Madame la présidente, madame la secrétaire d’État, mes chers collègues, comment enrayer le cycle de la pauvreté ? L’intitulé du présent débat peut laisser songeur – M. le rapporteur l’a concédé. Comme si le politique, discrédité, devait rappeler son hostilité aux plaies séculaires !
Sous nos latitudes, la question de la pauvreté comme fléau social se pose au moins depuis le XVIIIe siècle, et sans doute même depuis plus longtemps. Elle a donné lieu à plus d’une révolution et à nombre de théories, dont le marxisme, qui ont écrit notre histoire.

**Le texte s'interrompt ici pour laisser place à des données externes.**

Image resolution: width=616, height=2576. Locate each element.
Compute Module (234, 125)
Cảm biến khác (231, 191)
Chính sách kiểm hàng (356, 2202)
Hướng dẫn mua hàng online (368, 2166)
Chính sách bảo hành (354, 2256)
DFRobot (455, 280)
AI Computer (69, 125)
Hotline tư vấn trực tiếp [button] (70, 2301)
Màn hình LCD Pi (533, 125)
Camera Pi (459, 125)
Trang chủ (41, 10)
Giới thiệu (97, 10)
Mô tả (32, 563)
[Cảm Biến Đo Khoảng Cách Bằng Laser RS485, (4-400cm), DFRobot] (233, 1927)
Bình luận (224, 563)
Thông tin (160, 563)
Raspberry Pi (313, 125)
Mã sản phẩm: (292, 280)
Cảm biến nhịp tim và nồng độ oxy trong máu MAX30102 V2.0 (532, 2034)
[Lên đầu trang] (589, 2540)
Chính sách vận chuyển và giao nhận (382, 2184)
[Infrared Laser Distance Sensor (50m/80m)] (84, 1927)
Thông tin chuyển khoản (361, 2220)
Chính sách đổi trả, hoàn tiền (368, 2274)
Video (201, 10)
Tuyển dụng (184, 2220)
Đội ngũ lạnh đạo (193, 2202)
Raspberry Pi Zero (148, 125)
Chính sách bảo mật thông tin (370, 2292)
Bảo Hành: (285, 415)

Sur le fondement des réponses à y apporter, trois modèles se sont affrontés au XXe siècle : celui de la collectivisation planifiée, celui du libéralisme dérégulé et un modèle intermédiaire, européen, de capitalisme social, également appelé « économie sociale de marché ».
Ce dernier modèle a porté ses fruits. Entre le début du XXe siècle et la fin des Trente Glorieuses, la pauvreté a considérablement régressé en France. M. le rapporteur l’a rappelé. Je tiens à le dire à mon tour. Mais, depuis, le phénomène semble bel et bien s’inverser. D’où la question posée aujourd’hui.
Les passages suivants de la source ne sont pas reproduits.